On the way out I noticed a cabinet, in which this little box was displayed.
Curious, I drew near and read the story about the single black peppercorn and 25 silver peppercorns around it.
This is the rent formerly paid by the US government to the Grosvenor estates for the site of the US Embassy in Grosvenor Square.
Apparently in the 1950s the US government asked if they could purchase the freehold of the Square where they intended to build their new Embassy.
The Duke’s trustee “indicated that it would be possible to buy the freehold on one condition; namely that the lands confiscated at the end of the American War of Independence be returned to the Grosvenor family. The Ambassador decided not to push ahead with buying the freehold”.
Clearly the Duke was generous as the estate agreed instead to the annual rent of one peppercorn.
This emamel box contains gifts from a previous US ambassador to the Duke of Westminster, so they really are the actual rent paid!
In 2018 the US embassy recently moved to Vauxhall, as the old site could not be upgraded for security measures.

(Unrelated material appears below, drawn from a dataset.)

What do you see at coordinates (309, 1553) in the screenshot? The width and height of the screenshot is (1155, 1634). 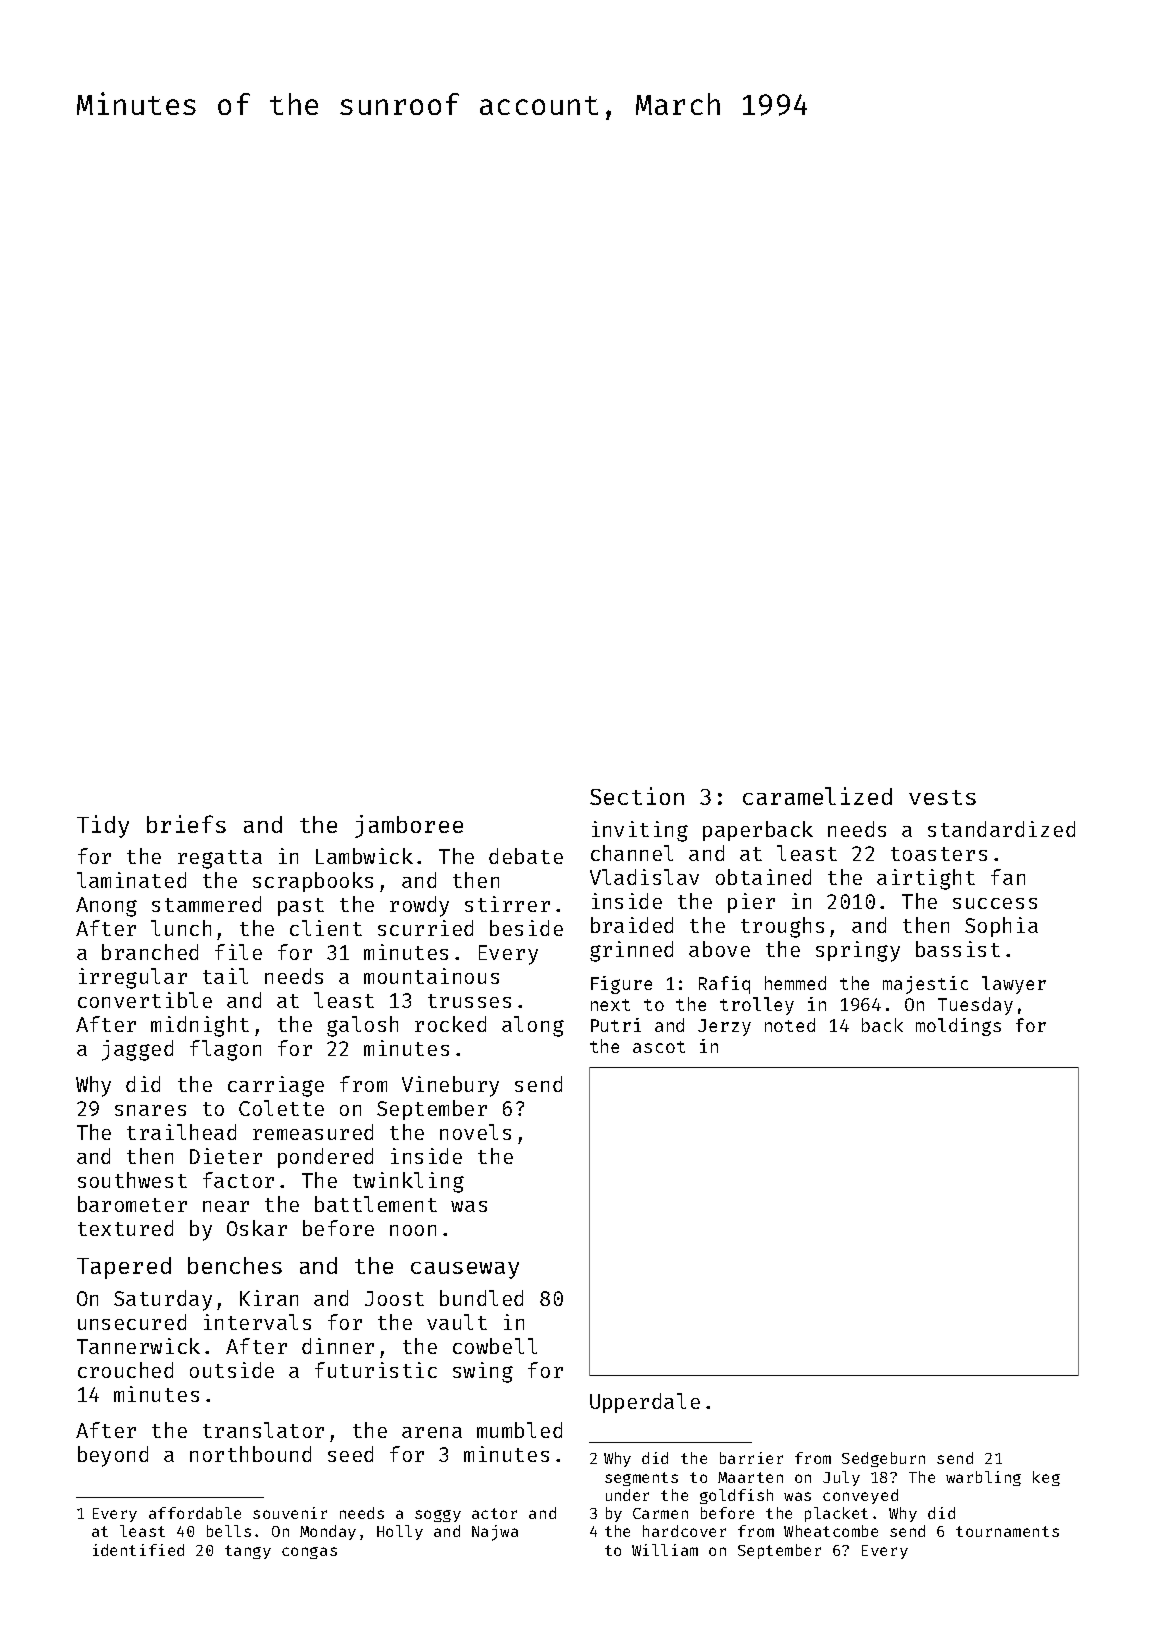 I see `congas` at bounding box center [309, 1553].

However this move was famously criticised by President Trump.
“In the UK, in London, we had the best site in all of London. The best site. Well, some genius said, ‘We’re gonna sell the site and then we’re going to take the money and build a new embassy.’ That sounds good, right, but you’ve got to have money left over if you do that, right? They go out and they buy a horrible location. And they build a new embassy. That’s the good news. The bad news is it cost over a billion dollars.””
Perhaps he would have been even more disgusted if he had known the rent that was being paid for it.
This peppercorn rent was the sort of deal he would have dreamed of.